08. Back To Reality

66.6K 9.7K 1.2K
                                    

Pukul tujuh lebih sepuluh menit Waktu Indonesia bagian Tengah.

Tatapanku menerawang seakan mampu melewati batas horison. Pesawat telah take off dan mulai climbing dan terus menambah ketinggian hingga menembus awan. Bangunan-bangunan, jalan, kendaraan, dan segala benda di bawah sana mulai mengecil. Sesekali pesawat berbelok hingga semuanya terasa miring dan terlihat jungkir balik bagiku yang masih asing dengan naik pesawat. Langit yang sangat cerah dan biru berpadu indah dengan keindahan pulau yang baru saja aku tinggalkan itu.

"Aku pikir, aku tidak akan melihat sinar matahari hari ini."

"Kenapa?" tanya Bian tanpa melepas maskernya.

"Semalam kau membuatku hampir mati."

"Aku juga hampir mati. Aku tidak bisa berhenti sampai reaksi obat itu hilang. Kau pikir hanya kau saja? Itu kan kesalahanmu sendiri," jawabnya datar, seperti tidak terjadi apapun yang memalukan semalam.

Aku sedikit miris mendengar pengakuannya.

"Iya. Aku tahu. Maaf...," kataku pelan.

Pandanganku kembali melayang ke luar jendela pesawat.

Aku bergumam, "Semoga aku masih punya muka untuk bertemu istrimu."

"Mukamu tidak akan ke mana-mana. Dia yang menginginkannya," sahutnya masih datar sambil membaca majalah.

Aku termenung mendengarnya. Pria ini benar. Harusnya aku bisa bersikap biasa saja nanti di depan Minah. Wanita itu yang mengharapkan ini terjadi, walaupun aku yakin, ia pasti terluka karena menyerahkan lelakinya padaku.

Aku kembali melempar objek pandanganku pada kumpulan awan nan jauh di sana. Perlahan, segaris senyuman tipis terulas di bibirku. Kenanganku telah tergores sempurna di Pulau Dewata. Walaupun kenangan itu hanya berupa kenangan menyebalkan bersama Bian, setidaknya ada cerita yang telah aku ciptakan di sini.

***

Dengan kissmark bertebaran di tubuh seperti ini, rasanya mustahil aku pulang ke rumah.
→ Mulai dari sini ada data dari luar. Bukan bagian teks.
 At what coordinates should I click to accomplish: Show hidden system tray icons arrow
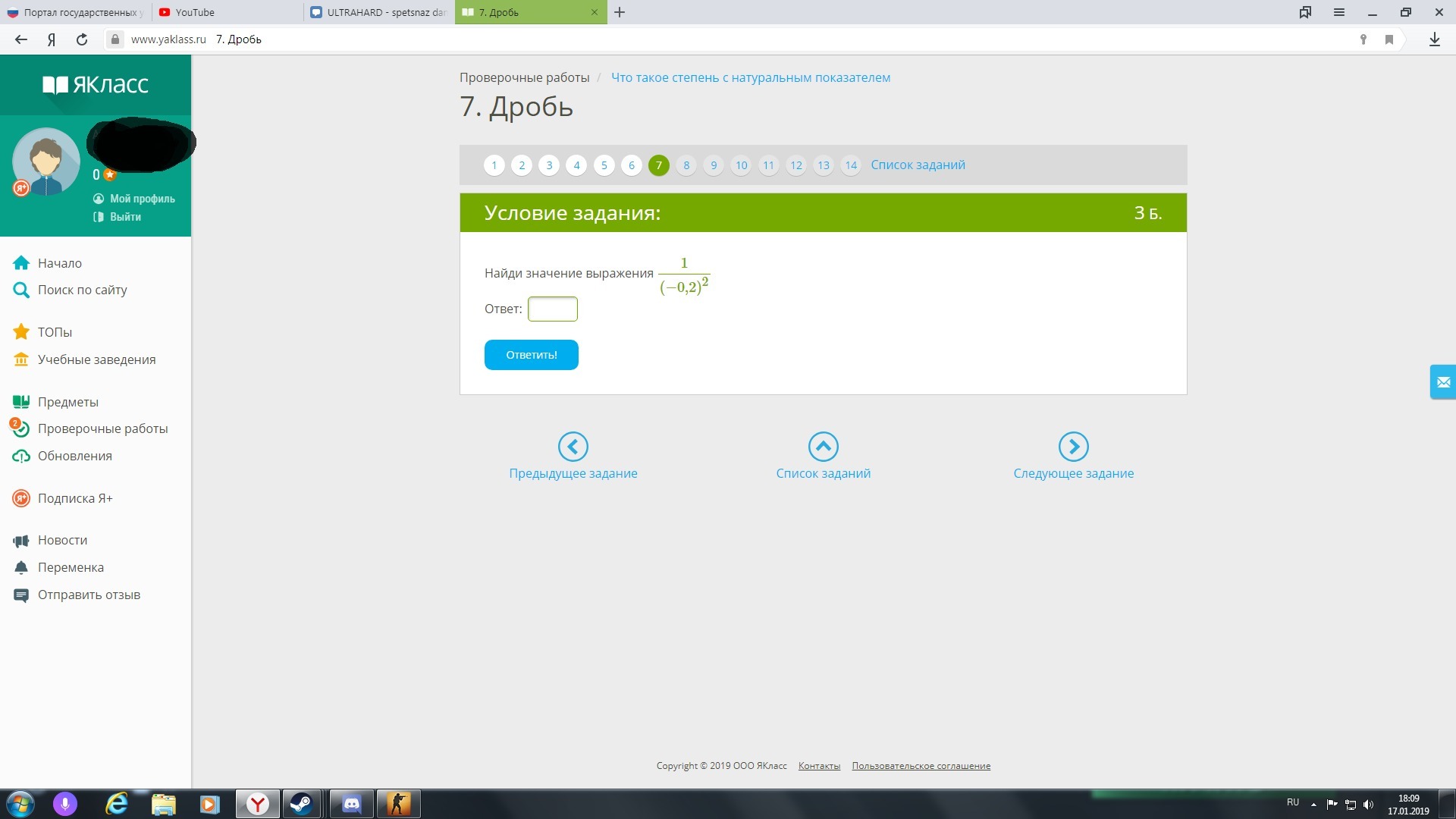tap(1313, 804)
Kyung bukanlah anak polos yang menerima alasan digigit serangga ketika melihat kondisi kulitku yang memprihatinkan seperti ini. Belum lagi caraku berjalan yang jadi aneh, seperti nenek berkaki pengkor yang terkena encok.

Pemuda itu pasti akan menanyaiku habis-habisan. Aku tidak akan bisa mencari alasan yang cukup masuk akal untuk membuat anak itu bungkam. Jadi aku meminta pada Bian agar diantarkan ke apartemen saja. Tentunya setelah menghubungi Kyung dan mengatakan jika liburanku di Jeju diperpanjang dua hari lagi.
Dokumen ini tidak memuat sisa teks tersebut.